When we arrived at camp, he encountered many men who knew him. Respected him. Were nervous to compete against him. But loved him too. Most hadn’t seen him in long enough that his gaunt face was surely alarming. He smelled different, from the medicine I imagine, and every few years I smell that smell somewhere, just a hint of it, and it puts me in that truck along with the beer and that heavy, sweaty leather shooting coat in the back that locked his weakening arms in place and kept that rifle steady. It was so hot during the competition his friends worried the time in the sun wearing that coat like a straight-jacket would be too much for him.

He competed in the heat for two days, I believe, and on the afternoon we were leaving, the truck was packed but it took him hours to say goodbye to everyone. He didn’t say it, but he knew it would be the last time he would see almost all of them. Imagine that. I sat in the truck with the air conditioning on full blast, my feet on the dashboard, listening to the radio. The report came.

“Elvis Presley, dead at 42.”

Truthfully, I didn’t know or care much about Elvis back then, and I honestly didn’t know if it would be important to my Dad either. He made his way back to the truck and got in.
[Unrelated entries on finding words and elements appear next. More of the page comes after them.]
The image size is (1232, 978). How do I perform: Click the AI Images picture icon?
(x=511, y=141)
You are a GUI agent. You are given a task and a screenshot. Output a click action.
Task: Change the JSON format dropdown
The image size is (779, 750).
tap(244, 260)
He said, “Ready?” I replied.

“Elvis Presley died.”

I can picture him exactly, his right hand on the automatic shift lever ready to put it in drive, but frozen as he looked at me. “What?”

“It just came on the radio.” We both stared at the radio until the commercials ended and the report came back on. I felt funny. It was weird to tell him something of importance that he didn’t already know. And I was surprised at his reaction. I never heard him listening to or speaking of the man, but he was impacted by this news. We rode in silence for a long while, listening to the radio, windows down, until a fart and a giggle broke the spell around the Pennsylvania line.

My Dad never competed again, and died at 42, fourteen months later. Elvis outlived him by six weeks. Jesus, can you imagine? I mean, all due respect to Elvis, but come on.

Funny how memories are all tied in and mixed up, I think. The smell of Dad’s shooting jacket, Lake Erie in August, the sound of an old truck radio, the heat, the look on his face when he heard the news. All one moment of mixed senses, and a moment I’ll never forget.

The King has been gone a long time now. Elvis too.


Rick Horn(non-registered)
My Dad died at 57. I, too, thought that he would be around for many more years. I had prepared to take my first big bird hunting trip west. I mentioned that I should ask my Uncle Charlie. It was the worst when my Dad said that he might like to go. I felt like a butthead for not asking but knowing he was in bad shape. Bummer.